About this task: Copy all the records exactly, but keep the pictures out of your version.

Working data:
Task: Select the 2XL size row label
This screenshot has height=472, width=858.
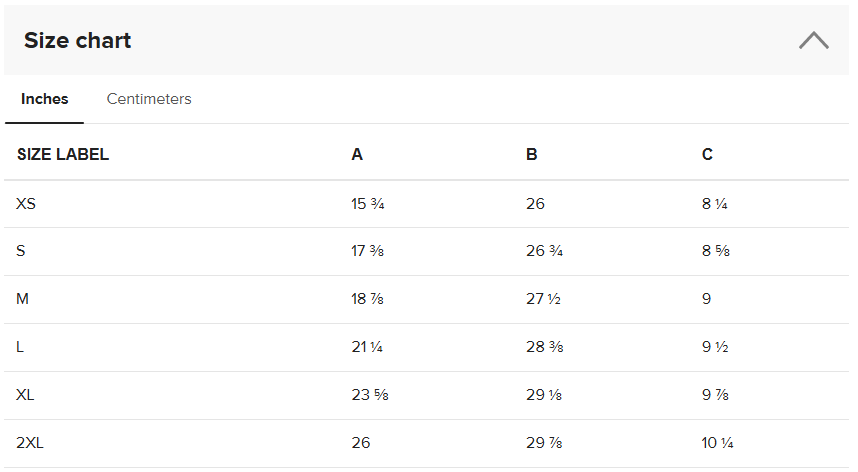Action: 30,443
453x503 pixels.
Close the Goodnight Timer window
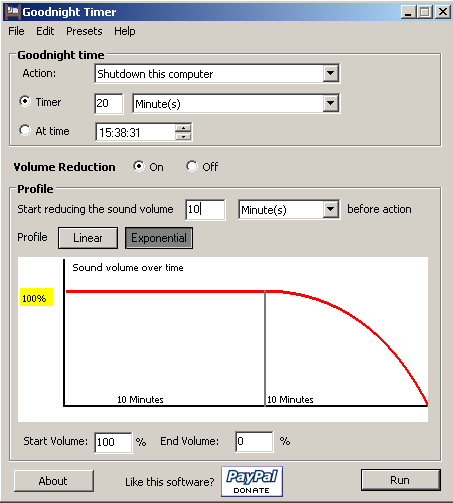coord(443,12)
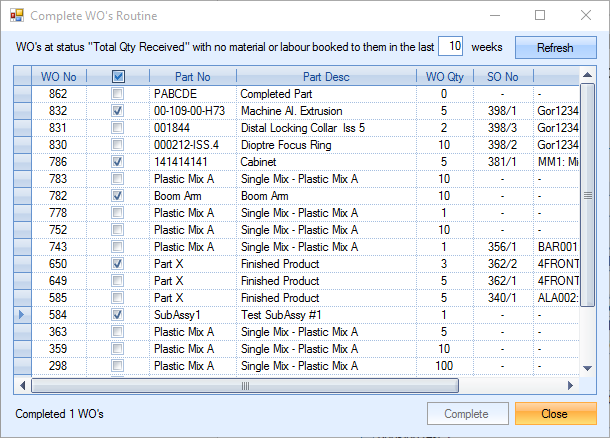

Worked solution:
Task: Select the 2XL size row label
This screenshot has height=472, width=858.
Action: 30,443
453x503 pixels.
Close the Goodnight Timer window
coord(443,12)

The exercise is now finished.